ABOUT THIS EXERCISE
Your task is to copy every line of the records below that contains "Windsheim".

SUPPLIED DATA
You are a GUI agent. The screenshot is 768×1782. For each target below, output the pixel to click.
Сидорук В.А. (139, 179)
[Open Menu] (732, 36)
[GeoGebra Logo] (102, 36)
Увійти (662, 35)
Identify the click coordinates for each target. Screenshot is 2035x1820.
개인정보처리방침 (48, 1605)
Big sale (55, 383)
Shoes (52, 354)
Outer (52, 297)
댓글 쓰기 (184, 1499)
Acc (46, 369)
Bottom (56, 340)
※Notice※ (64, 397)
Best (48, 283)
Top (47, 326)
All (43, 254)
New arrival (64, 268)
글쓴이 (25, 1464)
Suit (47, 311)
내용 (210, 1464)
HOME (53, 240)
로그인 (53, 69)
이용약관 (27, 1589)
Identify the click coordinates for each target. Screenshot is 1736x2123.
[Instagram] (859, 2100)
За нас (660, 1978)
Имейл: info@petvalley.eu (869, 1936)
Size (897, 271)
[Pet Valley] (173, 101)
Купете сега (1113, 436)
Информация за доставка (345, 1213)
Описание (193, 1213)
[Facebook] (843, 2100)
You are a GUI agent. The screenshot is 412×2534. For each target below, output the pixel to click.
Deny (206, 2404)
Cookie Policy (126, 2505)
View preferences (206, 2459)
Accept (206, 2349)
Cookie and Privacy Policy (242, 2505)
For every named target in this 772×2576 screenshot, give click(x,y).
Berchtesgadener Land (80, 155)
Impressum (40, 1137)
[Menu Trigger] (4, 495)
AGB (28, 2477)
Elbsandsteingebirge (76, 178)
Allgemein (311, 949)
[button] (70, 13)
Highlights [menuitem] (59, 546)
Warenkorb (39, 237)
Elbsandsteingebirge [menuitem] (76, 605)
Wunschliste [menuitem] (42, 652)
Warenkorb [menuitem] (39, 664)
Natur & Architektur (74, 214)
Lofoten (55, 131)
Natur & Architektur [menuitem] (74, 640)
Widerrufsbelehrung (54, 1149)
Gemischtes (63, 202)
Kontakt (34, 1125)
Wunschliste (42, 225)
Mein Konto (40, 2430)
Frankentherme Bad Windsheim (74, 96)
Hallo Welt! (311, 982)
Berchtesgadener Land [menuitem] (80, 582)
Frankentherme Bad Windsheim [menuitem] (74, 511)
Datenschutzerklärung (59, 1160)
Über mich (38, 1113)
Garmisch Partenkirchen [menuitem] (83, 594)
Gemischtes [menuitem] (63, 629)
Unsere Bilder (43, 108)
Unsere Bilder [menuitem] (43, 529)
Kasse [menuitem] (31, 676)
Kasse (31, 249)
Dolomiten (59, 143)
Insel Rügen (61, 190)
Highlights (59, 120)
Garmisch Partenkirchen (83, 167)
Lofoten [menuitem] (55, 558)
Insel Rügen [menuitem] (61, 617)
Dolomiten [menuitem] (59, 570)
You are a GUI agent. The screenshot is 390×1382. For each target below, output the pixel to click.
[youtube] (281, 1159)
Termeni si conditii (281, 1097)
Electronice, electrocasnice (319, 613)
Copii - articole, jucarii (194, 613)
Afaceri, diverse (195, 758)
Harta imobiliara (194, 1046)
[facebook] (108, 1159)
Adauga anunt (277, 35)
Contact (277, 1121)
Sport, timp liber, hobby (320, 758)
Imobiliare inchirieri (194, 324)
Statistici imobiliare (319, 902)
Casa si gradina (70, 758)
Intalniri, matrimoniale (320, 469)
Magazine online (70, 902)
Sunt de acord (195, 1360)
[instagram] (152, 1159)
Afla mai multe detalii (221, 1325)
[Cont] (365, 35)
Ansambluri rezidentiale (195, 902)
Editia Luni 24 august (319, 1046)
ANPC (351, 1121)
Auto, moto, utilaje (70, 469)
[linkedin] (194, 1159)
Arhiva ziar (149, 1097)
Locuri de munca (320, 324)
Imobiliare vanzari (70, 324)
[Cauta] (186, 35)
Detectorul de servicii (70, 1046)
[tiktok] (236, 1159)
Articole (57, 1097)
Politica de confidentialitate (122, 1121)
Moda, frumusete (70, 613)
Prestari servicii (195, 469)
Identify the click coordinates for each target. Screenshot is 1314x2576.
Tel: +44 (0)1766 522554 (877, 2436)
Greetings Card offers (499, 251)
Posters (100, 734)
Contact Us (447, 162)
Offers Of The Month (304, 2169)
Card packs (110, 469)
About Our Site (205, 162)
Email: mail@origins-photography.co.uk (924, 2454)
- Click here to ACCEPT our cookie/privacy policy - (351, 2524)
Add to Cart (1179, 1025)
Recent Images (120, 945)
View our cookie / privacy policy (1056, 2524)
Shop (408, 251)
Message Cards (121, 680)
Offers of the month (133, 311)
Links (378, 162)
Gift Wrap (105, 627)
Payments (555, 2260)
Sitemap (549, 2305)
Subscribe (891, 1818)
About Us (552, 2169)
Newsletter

OUTPUT OF THE EXERCISE
Frankentherme Bad Windsheim (74, 96)
Frankentherme Bad Windsheim [menuitem] (74, 511)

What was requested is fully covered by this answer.